Bellini foi persuadido a escrever a ópera para o Carnaval de 1830 a ser representada no Teatro La Fenice em Veneza , com apenas um mês e meio disponível para composição. A tragédia dos jovens amantes de Verona inspirou literalmente dezenas de óperas, a maior parte delas baseadas na obra de William Shakespeare. Todavia, “I Capuletti e i Montecchi” não se baseia nela, mas sim numa história da Renascença à qual o próprio bardo inglês recorreu. Isso explica as divergências da obra de Shakespeare no título, enredo e personagens da ópera.
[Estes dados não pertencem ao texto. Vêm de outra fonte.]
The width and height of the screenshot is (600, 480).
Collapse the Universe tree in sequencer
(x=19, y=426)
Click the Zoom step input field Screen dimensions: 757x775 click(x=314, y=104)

Bellini teve apenas algumas semanas para produzir “I Capuleti”, que estreou em 11 de março, por isso não é surpreendente que o compositor, que não costumava fazer trabalhos com tanta rapidez, tenha emprestado muita música de sua ópera malsucedida do ano anterior, “Zaira”. Ao reciclar as melhores músicas daquela ópera Bellini também esperava dar uma sorte melhor a nova composição. Romani também sem muito tempo reciclou o seu libreto que havia escrito para a ópera do compositor Nicola Vaccai (1790-1848) de 1825, “Giulietta e Romeo” , cuja fonte foi a peça de mesmo nome de Luigi Scevola em 1818. Os dois artistas começaram a trabalhar, mas com o inverno cada vez pior em Veneza, Bellini adoeceu; no entanto, ele teve que continuar a trabalhar sob grande pressão dentro de um cronograma agora limitado. Eventualmente, as revisões do libreto de Romani foram acordadas, um novo título foi dado à obra e Bellini revisou a partitura de Zaira para adequar parte da música ajustando ao novo texto, mas compondo música nova para a parte de Romeo.
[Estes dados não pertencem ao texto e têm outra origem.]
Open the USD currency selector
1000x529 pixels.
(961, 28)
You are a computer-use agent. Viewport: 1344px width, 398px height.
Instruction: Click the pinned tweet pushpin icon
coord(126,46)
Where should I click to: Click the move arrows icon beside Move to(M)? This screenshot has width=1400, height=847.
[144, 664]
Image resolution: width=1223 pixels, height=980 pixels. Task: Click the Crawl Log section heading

Na estréia de “I Capuleti ei Montecchi” em 11 de março de 1830, o sucesso de Bellini voltou. Testemunhas da estreia descrevem como “um sucesso imediato”, mas só foi possível encenar oito vezes antes do encerramento da temporada de La Fenice em 21 de março. Um jornal local, “I Teatri” , relatou que “considerando todas as circunstâncias, esta ópera de Bellini despertou total entusiasmo no público de Veneza “. A essa altura, Bellini sabia que havia alcançado a fama e escrevendo em 28 de março, ele afirmou que “…meu estilo agora é ouvido nos teatros mais importantes do mundo … e com o maior entusiasmo”.
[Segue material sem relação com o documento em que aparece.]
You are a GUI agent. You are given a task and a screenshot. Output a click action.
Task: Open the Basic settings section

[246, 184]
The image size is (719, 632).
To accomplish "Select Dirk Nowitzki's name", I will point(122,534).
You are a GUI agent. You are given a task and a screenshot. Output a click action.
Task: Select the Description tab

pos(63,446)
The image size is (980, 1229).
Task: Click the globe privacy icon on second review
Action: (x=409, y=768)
Muito rapidamente após a estreia, apresentações começaram a ser feitas em toda a Itália em cerca de trinta produções diferentes até 1835. Continuou a ser visto com bastante regularidade até o final da década de 1860, em Dresden, Paris, Londres e EUA. Por alguma razão, daquelas inexplicáveis no nosso tempo, sua música caiu em esquecimento. Em 1935 na Itália, algumas obras foram trazidas novamente à luz e marcou o ressurgimento deste tão importante compositor do início do século XIX. As produções modernas das óperas de Bellini têm sido montadas com bastante frequência, com cerca de 102 apresentações e 27 produções apresentadas em 24 cidades entre 2009 e 2015, das quais traremos um espetacular exemplo de 2009 desta bela obra que é “I Capuleti e i Montecchi”.

O Enredo
Primeira apresentação: 11 de março de 1830 no Teatro La Fenice, Veneza.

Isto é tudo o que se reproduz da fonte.